- _Problem to work on_:
Return the full set of entries below exactly, leaving every image out.
START Input for this task
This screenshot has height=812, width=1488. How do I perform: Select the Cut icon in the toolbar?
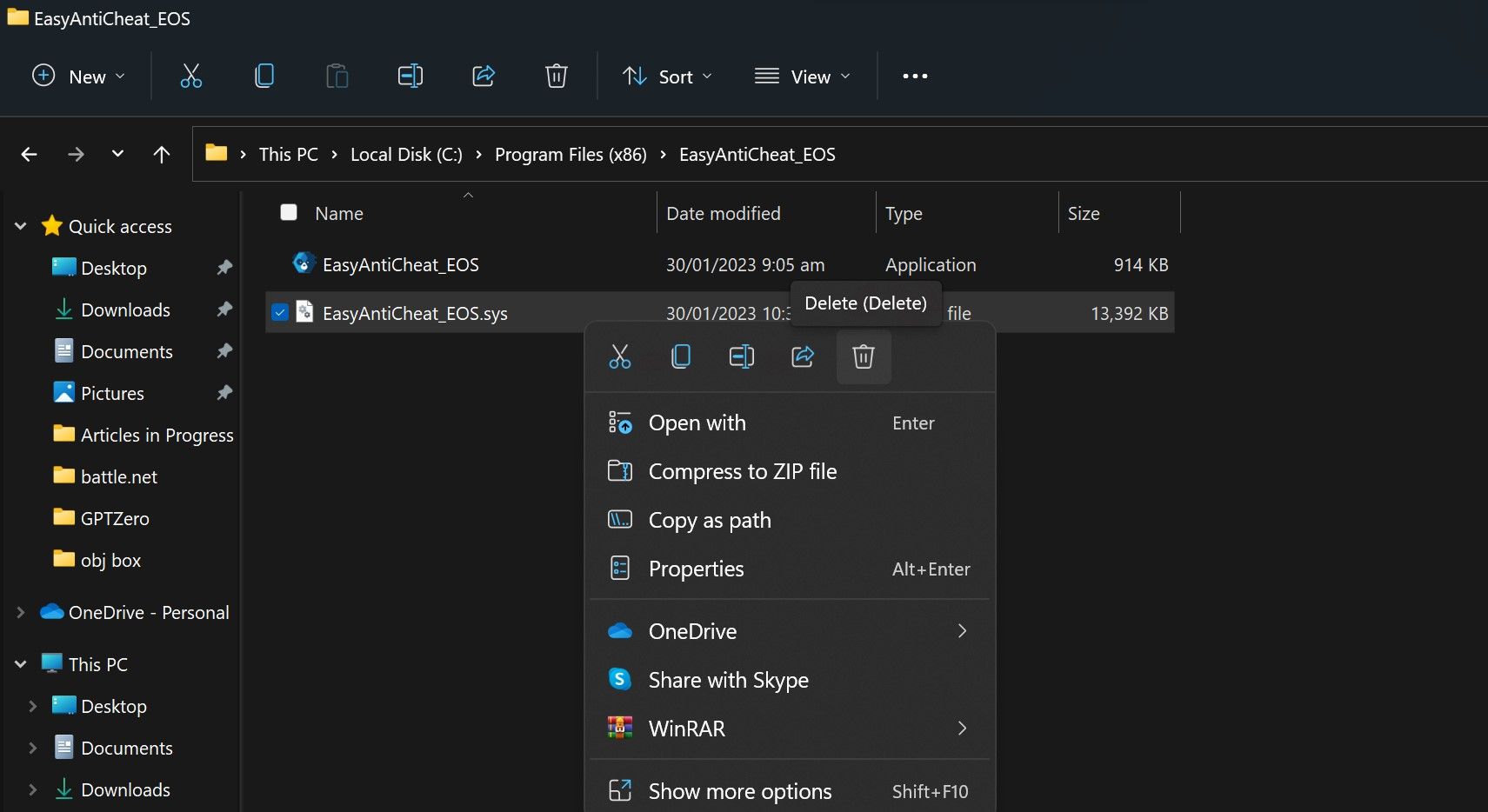click(x=190, y=76)
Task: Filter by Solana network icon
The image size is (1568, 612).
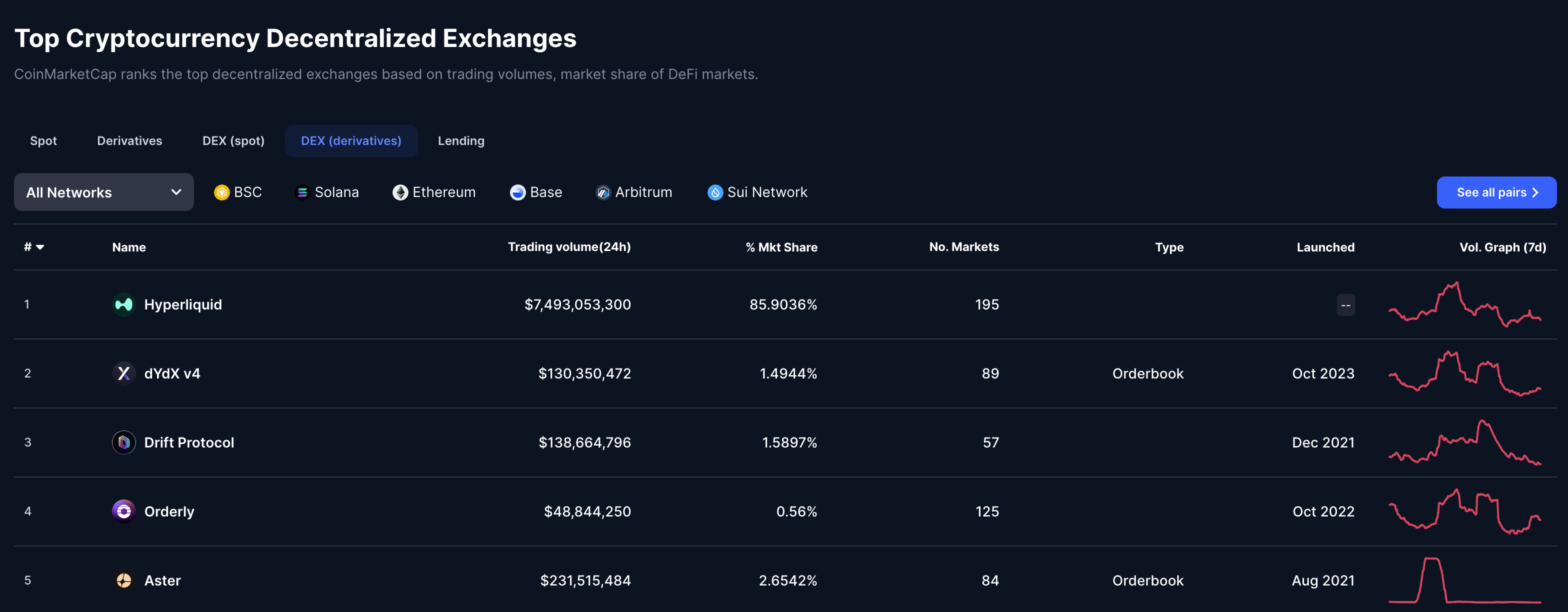Action: (x=302, y=192)
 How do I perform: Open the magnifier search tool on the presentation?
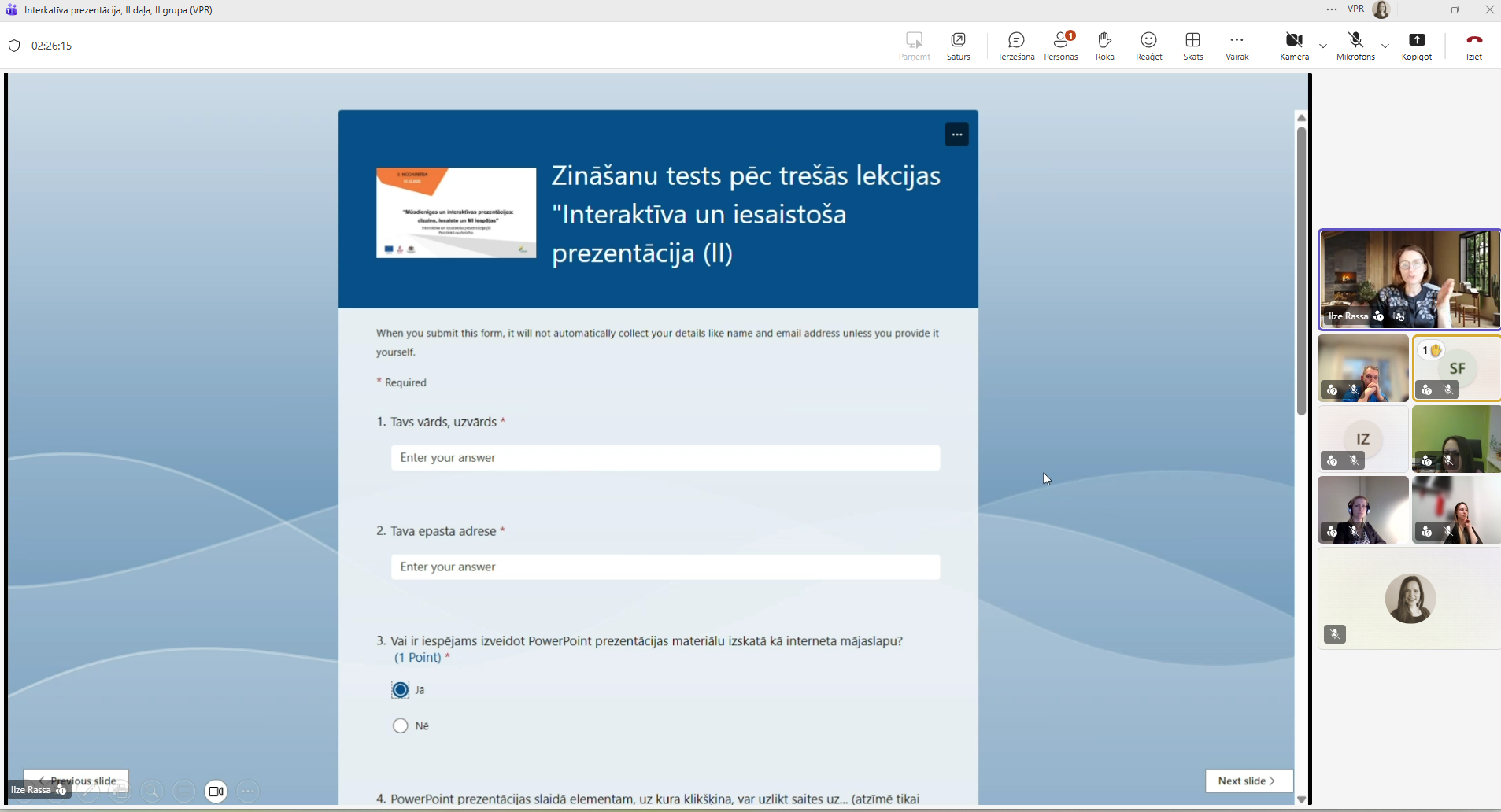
END Input for this task
- _Reply to the task_:
This screenshot has height=812, width=1488. How do I perform: Select the Cut icon in the toolbar?
click(x=190, y=76)
Task: Filter by Solana network icon
The image size is (1568, 612).
Action: (x=302, y=192)
 How do I perform: Open the magnifier search tool on the presentation?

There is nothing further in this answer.